##### Source text #####
The paper initially received mixed reviews of one reject, one borderline reject, and two borderline accepts. The primary concerns raised by the reviewers are (1) justifications on problem setting (i.e., low compute budgets on inference but no such constraints on fine-tuning, which makes the other alternatives appealing such as employing an ensemble of pre-trained models during fine-tuning), (2) similarity to the existing works (i.e., the idea of distillation using the unlabeled data has been explored), (3) limited experiment setting (i.e., no ablation study on impact of domains gaps between unlabeled and target datasets), and (4) limited technical novelty.
After carefully reading the paper, reviews, and authors’ responses, AC agrees with the reviewers’ concerns. Regarding contribution, the paper clearly provides some novel insights on this specific problem setting, but they are not ground-breaking since ideas of employing the distillation for label-efficient training, cross-domain distillation, and label-efficient fine-tuning of VFMs are all well investigated in the prior works while the proposed setting is a specific combination of these problems. Regarding practicality, the proposed method assumes that the compute to fine-tune VFM is available during training, but not for inference. Although this can be reasonable in some cases, it clearly limits the scope of the work compared to existing works that employ frozen VFMs for distillation. Hence, to justify the necessity of fine-tuning, the authors should more thoroughly investigate the other appealing alternatives based on frozen VFM, such as (1) employing the frozen VFM while jointly training the student model with two objectives of distillation (on feature-level) and target task (with head) using unlabeled and labeled data, respectively, (2) employing the frozen VFM backbone features but only fine-tuning the head of VFM with target task and apply the above joint training for student model but using output head features in both distillation and target task, (3) employing an ensemble of frozen VFMs similar to (Borup et al., 2023) for distillation, etc. Considering that the core contribution of the paper is about proposing the specific problem setting and providing empirical observations on this setting, the paper needs revision to be convincing. Hence, AC recommends rejection this time.
为何不给更高分
The justification of the problem setting is insufficient to convince the readers.
##### Recorded data #####
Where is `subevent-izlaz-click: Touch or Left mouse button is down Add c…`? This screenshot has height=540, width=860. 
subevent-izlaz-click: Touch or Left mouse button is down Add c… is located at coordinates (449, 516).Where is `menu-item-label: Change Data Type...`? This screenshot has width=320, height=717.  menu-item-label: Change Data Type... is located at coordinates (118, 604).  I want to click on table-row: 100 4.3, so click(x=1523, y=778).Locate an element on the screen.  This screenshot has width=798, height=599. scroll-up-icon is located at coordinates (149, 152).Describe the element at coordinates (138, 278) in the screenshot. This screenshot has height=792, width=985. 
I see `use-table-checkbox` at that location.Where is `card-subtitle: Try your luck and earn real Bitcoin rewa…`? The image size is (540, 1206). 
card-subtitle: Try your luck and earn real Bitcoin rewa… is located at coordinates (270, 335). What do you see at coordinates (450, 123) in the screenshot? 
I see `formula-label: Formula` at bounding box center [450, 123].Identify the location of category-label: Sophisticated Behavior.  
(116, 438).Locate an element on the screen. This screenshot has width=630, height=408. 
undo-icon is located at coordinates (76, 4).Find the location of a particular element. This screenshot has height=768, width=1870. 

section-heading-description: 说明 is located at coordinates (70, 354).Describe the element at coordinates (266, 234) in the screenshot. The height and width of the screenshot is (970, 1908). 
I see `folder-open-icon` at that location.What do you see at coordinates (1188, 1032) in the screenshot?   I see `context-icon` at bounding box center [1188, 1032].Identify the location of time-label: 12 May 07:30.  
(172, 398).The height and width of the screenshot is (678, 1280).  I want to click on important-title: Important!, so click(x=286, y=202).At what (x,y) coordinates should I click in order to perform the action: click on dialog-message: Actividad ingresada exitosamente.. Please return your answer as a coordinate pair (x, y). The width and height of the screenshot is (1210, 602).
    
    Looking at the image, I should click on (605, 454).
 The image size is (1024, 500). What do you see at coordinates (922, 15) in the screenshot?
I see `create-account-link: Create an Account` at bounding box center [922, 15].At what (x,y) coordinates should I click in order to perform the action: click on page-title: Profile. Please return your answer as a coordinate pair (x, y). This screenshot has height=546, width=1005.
#####
## Questions to answer
1. Rewrite the meta-review paragraph that begins "The paper initially received mixed reviews" as a short list, keeping its main facts.
2. According to the meta-review, what does the proposed method assume about the compute needed to fine-tune the VFM?
3. Update the part of the meta-review starting with "The paper initially" and going on through "limited technical novelty.", replacing "reviewers" with "referees".

## Responses by item number
1.
- Initial reviews: one reject, one borderline reject, two borderline accepts.
- Main concerns raised by the reviewers:
  1. The problem setting is poorly justified. It limits compute at inference but not during fine-tuning, which makes alternatives appealing, such as using an ensemble of pre-trained models during fine-tuning.
  2. It is similar to existing work, since distillation using unlabeled data has already been explored.
  3. The experiments are limited, with no ablation on the impact of domain gaps between unlabeled and target datasets.
  4. Its technical novelty is limited.

2. It assumes that this compute is available during training but not for inference.

3.
The paper initially received mixed reviews of one reject, one borderline reject, and two borderline accepts. The primary concerns raised by the referees are (1) justifications on problem setting (i.e., low compute budgets on inference but no such constraints on fine-tuning, which makes the other alternatives appealing such as employing an ensemble of pre-trained models during fine-tuning), (2) similarity to the existing works (i.e., the idea of distillation using the unlabeled data has been explored), (3) limited experiment setting (i.e., no ablation study on impact of domains gaps between unlabeled and target datasets), and (4) limited technical novelty.